Copy the passage of the Teramind licensing article starting with "Teramind User Licensing" and going on through "a Teramind User?".
Start of GIVEN TEXT
Skip to main content

How does Teramind Licensing Work?

A
Written by Arick Disilva
Updated this week

Teramind User Licensing Explained

Teramind uses user-based licensing, meaning each unique user being monitored consumes one license.

What Is a Teramind User?

A Teramind user is an employee whose activity is tracked by the Teramind Agent. A computer refers to any monitored device, such as a Windows PC, Mac, VDI, or Windows Server.

Licensing Behavior by Agent Type

Revealed Agent

When the Revealed Agent is deployed, Teramind identifies users by their email address. In this mode, a user can only be logged into one computer at a time. If that same user logs in on a second machine, they will be disconnected from the first one.

Hidden Agent

When the Hidden Agent is used, Teramind identifies the user based on the logged-in account on the computer. If the user logs in with a domain account (such as an Active Directory account), then they can log into multiple machines without consuming additional licenses. As long as the user logs in with the same domain account, Teramind recognizes them as a single user and only one license is required.

However, if the user logs in with a local account—meaning the computer is not joined to a domain or the account is not a domain user—Teramind will identify the user in the format of username@computername.
End of GIVEN TEXT
Start of DATASET EXTRACT
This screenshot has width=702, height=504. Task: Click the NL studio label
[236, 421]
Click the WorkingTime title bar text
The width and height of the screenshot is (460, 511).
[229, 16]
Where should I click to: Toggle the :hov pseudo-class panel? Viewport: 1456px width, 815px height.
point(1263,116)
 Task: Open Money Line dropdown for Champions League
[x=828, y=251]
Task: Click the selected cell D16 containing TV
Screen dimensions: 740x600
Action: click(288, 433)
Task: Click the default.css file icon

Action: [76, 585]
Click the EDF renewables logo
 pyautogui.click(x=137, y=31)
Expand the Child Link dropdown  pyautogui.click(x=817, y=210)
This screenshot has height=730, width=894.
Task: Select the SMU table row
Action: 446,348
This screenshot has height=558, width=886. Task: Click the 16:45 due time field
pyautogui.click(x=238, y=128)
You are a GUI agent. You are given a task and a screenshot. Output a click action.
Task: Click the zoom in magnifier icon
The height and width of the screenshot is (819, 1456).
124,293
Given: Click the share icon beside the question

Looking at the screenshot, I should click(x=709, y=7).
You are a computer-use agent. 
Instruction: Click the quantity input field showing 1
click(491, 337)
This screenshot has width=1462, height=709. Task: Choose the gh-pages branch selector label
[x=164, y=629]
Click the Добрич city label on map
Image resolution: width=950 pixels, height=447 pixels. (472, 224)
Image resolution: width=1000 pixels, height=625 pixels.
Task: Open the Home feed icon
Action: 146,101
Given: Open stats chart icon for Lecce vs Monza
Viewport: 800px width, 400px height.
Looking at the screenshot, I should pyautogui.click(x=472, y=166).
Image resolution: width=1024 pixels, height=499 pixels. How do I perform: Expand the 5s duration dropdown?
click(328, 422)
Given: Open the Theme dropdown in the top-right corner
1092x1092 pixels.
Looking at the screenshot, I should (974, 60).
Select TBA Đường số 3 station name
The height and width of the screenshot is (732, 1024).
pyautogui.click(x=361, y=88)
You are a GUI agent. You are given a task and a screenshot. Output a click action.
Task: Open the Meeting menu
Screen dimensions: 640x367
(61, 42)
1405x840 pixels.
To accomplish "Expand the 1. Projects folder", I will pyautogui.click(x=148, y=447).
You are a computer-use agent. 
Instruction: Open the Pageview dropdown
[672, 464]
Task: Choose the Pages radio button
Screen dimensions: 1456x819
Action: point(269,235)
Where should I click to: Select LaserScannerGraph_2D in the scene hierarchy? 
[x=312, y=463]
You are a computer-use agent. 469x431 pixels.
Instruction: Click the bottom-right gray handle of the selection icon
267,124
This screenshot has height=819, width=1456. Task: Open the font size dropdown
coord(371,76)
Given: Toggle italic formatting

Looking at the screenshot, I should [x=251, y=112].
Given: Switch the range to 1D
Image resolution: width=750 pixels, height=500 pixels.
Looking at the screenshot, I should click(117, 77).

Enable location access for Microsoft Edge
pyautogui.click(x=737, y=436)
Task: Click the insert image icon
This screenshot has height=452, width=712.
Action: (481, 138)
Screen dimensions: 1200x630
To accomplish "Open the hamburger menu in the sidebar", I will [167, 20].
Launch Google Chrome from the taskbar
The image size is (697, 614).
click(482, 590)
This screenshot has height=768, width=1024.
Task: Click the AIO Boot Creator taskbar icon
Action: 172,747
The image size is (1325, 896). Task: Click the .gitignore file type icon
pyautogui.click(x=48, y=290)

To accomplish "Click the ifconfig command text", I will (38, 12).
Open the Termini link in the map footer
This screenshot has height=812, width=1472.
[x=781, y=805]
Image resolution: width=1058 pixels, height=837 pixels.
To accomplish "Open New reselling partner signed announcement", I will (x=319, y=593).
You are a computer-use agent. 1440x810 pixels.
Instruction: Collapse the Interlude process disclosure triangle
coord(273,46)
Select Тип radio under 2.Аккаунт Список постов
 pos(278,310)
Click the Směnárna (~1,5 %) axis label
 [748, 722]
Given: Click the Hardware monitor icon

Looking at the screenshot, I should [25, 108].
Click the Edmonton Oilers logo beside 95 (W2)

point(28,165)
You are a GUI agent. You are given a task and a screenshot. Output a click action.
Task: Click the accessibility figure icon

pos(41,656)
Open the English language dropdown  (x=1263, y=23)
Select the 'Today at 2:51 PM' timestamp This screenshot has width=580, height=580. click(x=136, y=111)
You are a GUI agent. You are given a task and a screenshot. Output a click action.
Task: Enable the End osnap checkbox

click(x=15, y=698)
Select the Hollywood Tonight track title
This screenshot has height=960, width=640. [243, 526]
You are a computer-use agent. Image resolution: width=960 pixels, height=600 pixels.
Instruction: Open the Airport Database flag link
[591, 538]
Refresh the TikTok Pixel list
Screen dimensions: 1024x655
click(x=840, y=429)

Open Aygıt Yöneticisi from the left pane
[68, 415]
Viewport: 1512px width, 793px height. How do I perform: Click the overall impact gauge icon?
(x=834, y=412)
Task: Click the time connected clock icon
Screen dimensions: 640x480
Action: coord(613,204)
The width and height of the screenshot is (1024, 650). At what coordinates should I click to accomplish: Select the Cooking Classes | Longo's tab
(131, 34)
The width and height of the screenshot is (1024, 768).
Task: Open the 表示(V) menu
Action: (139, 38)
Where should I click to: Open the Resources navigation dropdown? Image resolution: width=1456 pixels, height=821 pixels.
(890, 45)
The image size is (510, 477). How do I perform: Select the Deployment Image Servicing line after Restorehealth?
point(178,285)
End of DATASET EXTRACT
→ SOLUTION TO THE PROBLEM:
Teramind User Licensing Explained

Teramind uses user-based licensing, meaning each unique user being monitored consumes one license.

What Is a Teramind User?